爬虫以外用到的一些库。

random 随机数

示例:

import random

# 范围内随机 int
print(random.randint(1,10))

# 范围内随机 float
print(random.uniform(0.1,2.2))

# 0-1 之间的 float
print(random.random())

# 范围内步长为2的 int
print(random.randrange(1,10,2))

pillow 图片处理

安装:

pip install pillow

裁剪:

# 左上右下,而非 x, y, w, h
pic.crop((left, upper, right, lower))

参考:https://www.liaoxuefeng.com/wiki/1016959663602400/1017785454949568

转换编码

from urllib.parse import quote

quote(name, safe='') # 转为 URL 安全编码

os.path 文件和路径处理

os.path.split(path)  # 分割文件夹路径和文件名
os.path.splitext(path)  # 分割后缀和其以外的内容
os.path.normcase(path)  # 统一小写和斜杠
os.path.normpath(path)  # 规范路径形式
os.path.join(path1[, path2[, ...]])  # 合并路径

print(os.path.getatime(file))  # 输出最近访问时间
print(os.path.getctime(file))  # 输出文件创建时间
print(os.path.getmtime(file))  # 输出最近修改时间
print(time.gmtime(os.path.getmtime(file)))  # 以struct_time形式输出最近修改时间
print(os.path.getsize(file))  # 输出文件大小(字节为单位)
print(os.path.abspath(file))  # 输出绝对路径
print(os.path.normpath(file))  # 规范path字符串形式

参考:https://www.runoob.com/python/python-os-path.html

示例:读取文件列表

with os.scandir(path) as files:
        for file in files:
            ...

datetime 时间处理

基本内容:

import datetime

now = datetime.datetime(2021, 3, 5, 7, 32, 10)

print('年:', now.year)
print('月:', now.month)
print('日:', now.day)
print('时:', now.hour)
print('分:', now.minute)
print('秒:', now.second)
print('')

print('当前日期:', now.date())
print('当前时间:', now.time())
print('')

print('返回struct_time:', now.timetuple())
print('返回UTC的struct_time:', now.utctimetuple())
print('返回的公历序列数:', now.toordinal())
print('返回标准日期格式:', now.isoformat())
print('返回的周几(1表示周一):', now.isoweekday()) 
print('返回的周几(0表示周一):', now.weekday())
print('')

print('格式化时间:', now.strftime('%Y/%m/%d %H:%M:%S'))
print(datetime.datetime.strptime('2021/03/05 7:32:00', '%Y/%m/%d %H:%M:%S'))

加减运算:

import datetime

now = datetime.date.today()
before_5_date = now + datetime.timedelta(days=-5)

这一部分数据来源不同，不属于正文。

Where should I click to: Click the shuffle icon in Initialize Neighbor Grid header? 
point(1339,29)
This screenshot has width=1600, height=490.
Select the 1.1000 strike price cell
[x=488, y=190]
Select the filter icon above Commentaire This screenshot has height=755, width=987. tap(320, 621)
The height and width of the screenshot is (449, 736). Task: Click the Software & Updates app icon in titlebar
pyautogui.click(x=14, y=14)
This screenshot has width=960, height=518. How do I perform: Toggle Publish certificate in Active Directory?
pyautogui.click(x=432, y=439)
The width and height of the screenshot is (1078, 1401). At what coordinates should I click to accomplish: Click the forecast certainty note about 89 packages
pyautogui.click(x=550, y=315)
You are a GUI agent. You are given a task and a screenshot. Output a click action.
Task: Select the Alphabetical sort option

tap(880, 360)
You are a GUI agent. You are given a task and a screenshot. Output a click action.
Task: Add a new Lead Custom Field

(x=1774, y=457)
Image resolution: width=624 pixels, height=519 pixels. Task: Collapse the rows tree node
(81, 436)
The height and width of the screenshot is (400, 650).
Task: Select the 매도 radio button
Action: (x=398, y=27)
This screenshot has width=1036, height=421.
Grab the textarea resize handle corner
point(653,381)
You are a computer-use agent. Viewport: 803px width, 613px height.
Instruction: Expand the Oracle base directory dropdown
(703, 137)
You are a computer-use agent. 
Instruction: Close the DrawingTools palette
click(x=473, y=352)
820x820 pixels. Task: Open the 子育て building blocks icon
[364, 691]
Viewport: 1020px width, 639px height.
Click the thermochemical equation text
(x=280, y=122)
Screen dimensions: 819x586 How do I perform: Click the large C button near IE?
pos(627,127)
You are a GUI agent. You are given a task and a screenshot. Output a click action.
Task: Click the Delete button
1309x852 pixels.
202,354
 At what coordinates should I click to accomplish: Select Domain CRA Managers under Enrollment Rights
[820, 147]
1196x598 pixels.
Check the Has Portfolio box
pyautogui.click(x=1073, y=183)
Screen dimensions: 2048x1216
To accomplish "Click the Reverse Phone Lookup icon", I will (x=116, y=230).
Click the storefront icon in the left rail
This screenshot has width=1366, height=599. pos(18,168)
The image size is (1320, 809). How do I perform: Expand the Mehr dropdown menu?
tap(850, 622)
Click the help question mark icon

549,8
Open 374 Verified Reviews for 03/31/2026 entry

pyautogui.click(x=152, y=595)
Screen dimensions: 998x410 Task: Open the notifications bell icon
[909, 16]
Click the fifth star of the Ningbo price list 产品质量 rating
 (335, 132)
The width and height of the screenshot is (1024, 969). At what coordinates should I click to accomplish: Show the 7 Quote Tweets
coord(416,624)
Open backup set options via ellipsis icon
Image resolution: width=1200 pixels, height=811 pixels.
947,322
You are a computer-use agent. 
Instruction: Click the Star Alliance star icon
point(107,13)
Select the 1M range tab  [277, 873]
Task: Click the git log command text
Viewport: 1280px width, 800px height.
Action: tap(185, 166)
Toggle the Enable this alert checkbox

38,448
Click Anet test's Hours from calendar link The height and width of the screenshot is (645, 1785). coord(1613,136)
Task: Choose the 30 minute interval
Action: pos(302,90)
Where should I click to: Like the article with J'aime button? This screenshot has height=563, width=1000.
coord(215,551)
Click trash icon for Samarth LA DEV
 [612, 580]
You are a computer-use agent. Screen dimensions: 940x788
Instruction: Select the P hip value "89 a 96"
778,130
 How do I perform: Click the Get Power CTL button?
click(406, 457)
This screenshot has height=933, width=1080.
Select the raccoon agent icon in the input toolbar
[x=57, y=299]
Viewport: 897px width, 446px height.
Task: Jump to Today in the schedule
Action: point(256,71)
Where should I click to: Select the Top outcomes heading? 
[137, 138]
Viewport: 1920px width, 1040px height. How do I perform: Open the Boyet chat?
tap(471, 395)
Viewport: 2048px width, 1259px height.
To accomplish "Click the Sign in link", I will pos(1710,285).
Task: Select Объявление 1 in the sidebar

print('now date is:', now)
print('before five days date is:', before_5_date)

now_time = datetime.datetime.now()
after_5_hours_10_minutes = now_time + datetime.timedelta(hours=5, minutes=10)

print(now_time)
print(after_5_hours_10_minutes)

参考这里官方文档

pymssql 连接 SQL Server

基本示例:

from os import getenv
import pymssql

server = getenv("PYMSSQL_TEST_SERVER")
user = getenv("PYMSSQL_TEST_USERNAME")
password = getenv("PYMSSQL_TEST_PASSWORD")

conn = pymssql.connect(server, user, password, "tempdb")
cursor = conn.cursor()
cursor.execute("""
IF OBJECT_ID('persons', 'U') IS NOT NULL
    DROP TABLE persons
CREATE TABLE persons (
    id INT NOT NULL,
    name VARCHAR(100),
    salesrep VARCHAR(100),
    PRIMARY KEY(id)
)
""")
cursor.executemany(
    "INSERT INTO persons VALUES (%d, %s, %s)",
    [(1, 'John Smith', 'John Doe'),
     (2, 'Jane Doe', 'Joe Dog'),
     (3, 'Mike T.', 'Sarah H.')])
# you must call commit() to persist your data if you don't set autocommit to True
conn.commit()

cursor.execute('SELECT * FROM persons WHERE salesrep=%s', 'John Doe')
row = cursor.fetchone()
while row:
    print("ID=%d, Name=%s" % (row[0], row[1]))
    row = cursor.fetchone()

conn.close()

参考:http://www.pymssql.org/pymssql_examples.html